When it became clear that the disaster was due to Anaconda’s contempt for safety regulations, 14,000 strikers took to the streets. However, the US had just entered the First World War and copper was a vital part of munitions production, so labor disputes in Butte were construed as a threat to national security. Newspapers owned by the bosses denounced the strikers as “pro-German” terrorists, and Federal troops soon arrived to quash unrest by putting Butte under martial law and forcing the miners back to work.

It was within this context that IWW agitator Frank Little was tortured and murdered by unidentified assailants. At around 3 o’clock in the morning on August 1, 1917, masked gunman dragged Little from his bed in a workers’ boardinghouse into the street where he was savagely beaten, tied him to the back of the car, and dragged to the outskirts of town where he was lynched from a railroad trestle. A handwritten note pinned to Little’s corpse threatened more vigilante killings of rebel workers.

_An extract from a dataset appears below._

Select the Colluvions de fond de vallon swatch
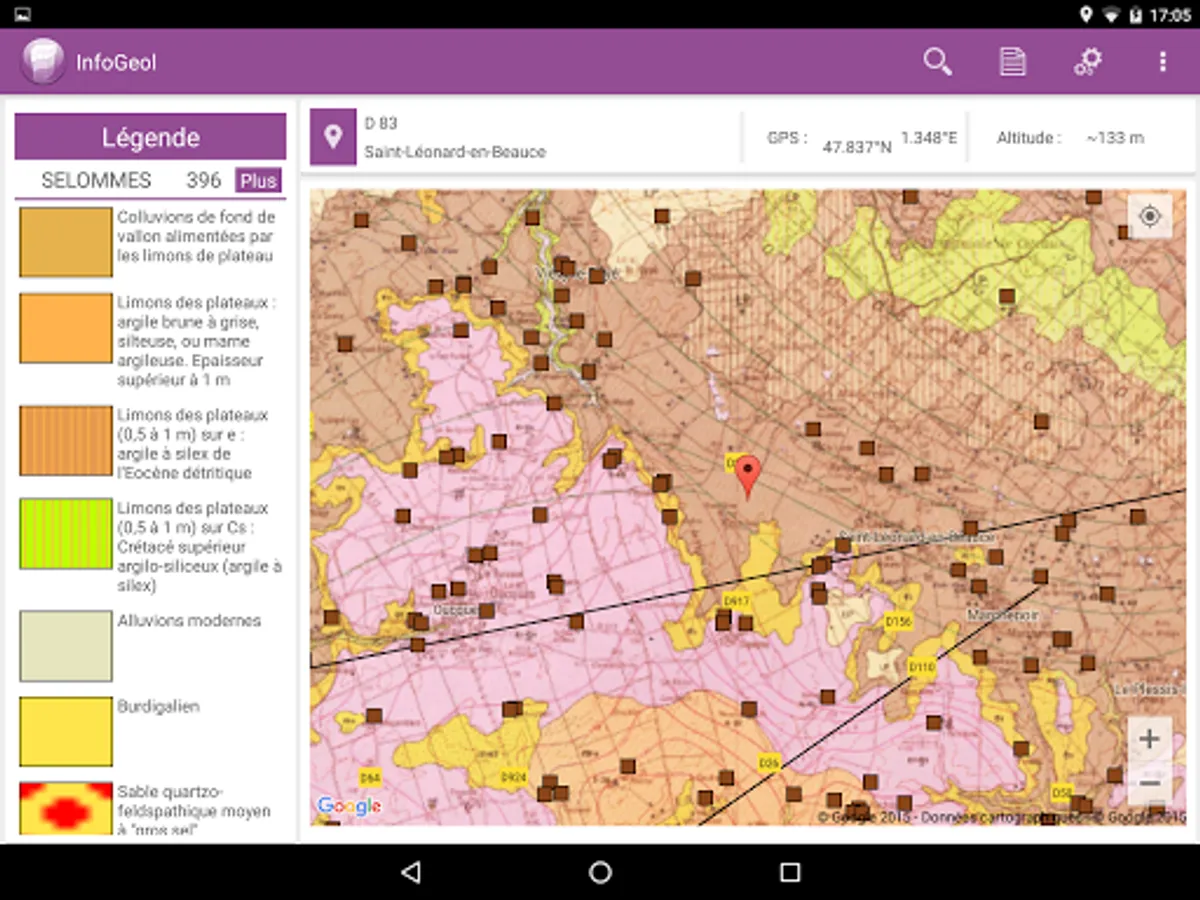The height and width of the screenshot is (900, 1200). [x=66, y=242]
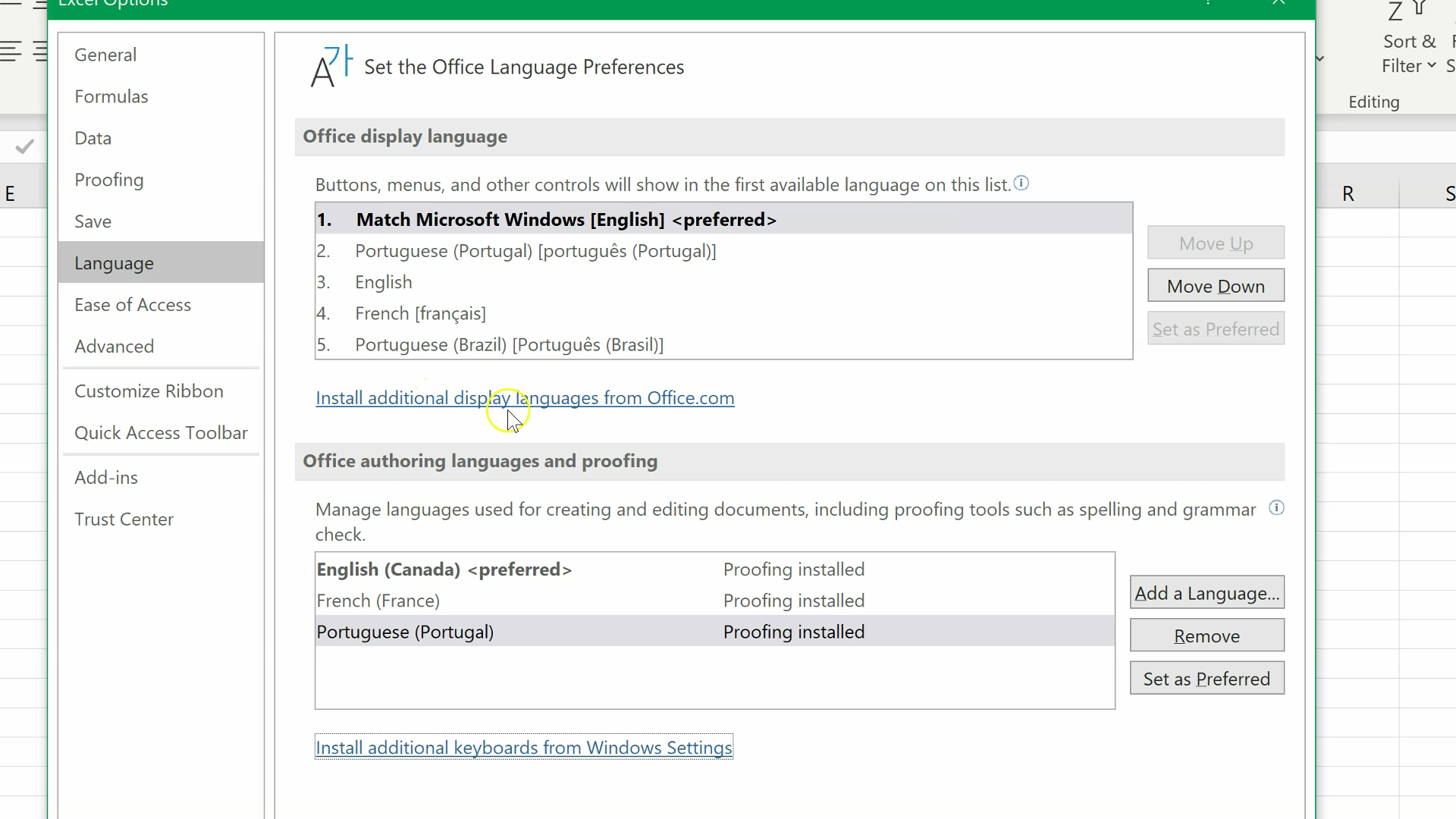Expand Customize Ribbon options
Screen dimensions: 1456x819
[149, 390]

Little’s previous activities as a Wobbly organizer included the Mesabi Iron Range mine strike in Minnesota and the free speech campaigns throughout the western US. For example, in 1909, he had been sentenced to 30 days of hard labor for reading the Declaration of Independence at a free-speech soapbox rally in Spokane, Washington. His agitation work had become so well known to the bosses that arrest warrants issued during the anti-radical dragnets of the era often included his name although he had been dead for some time.

Travis Wilkerson’s documentary “An Injury to One” centers on the killing of Frank Little, but it also extends some parts of that story in order to connect it to present-day Butte. By using innovative film techniques like split screen, masking, color saturation, jarring jump cuts, and other highly-formalized film effects, Wilkerson’s history of the events of the summer of 1917 are put together with the long-lasting effects of the industrial excesses and the murderous impunity of the Anaconda copper barons.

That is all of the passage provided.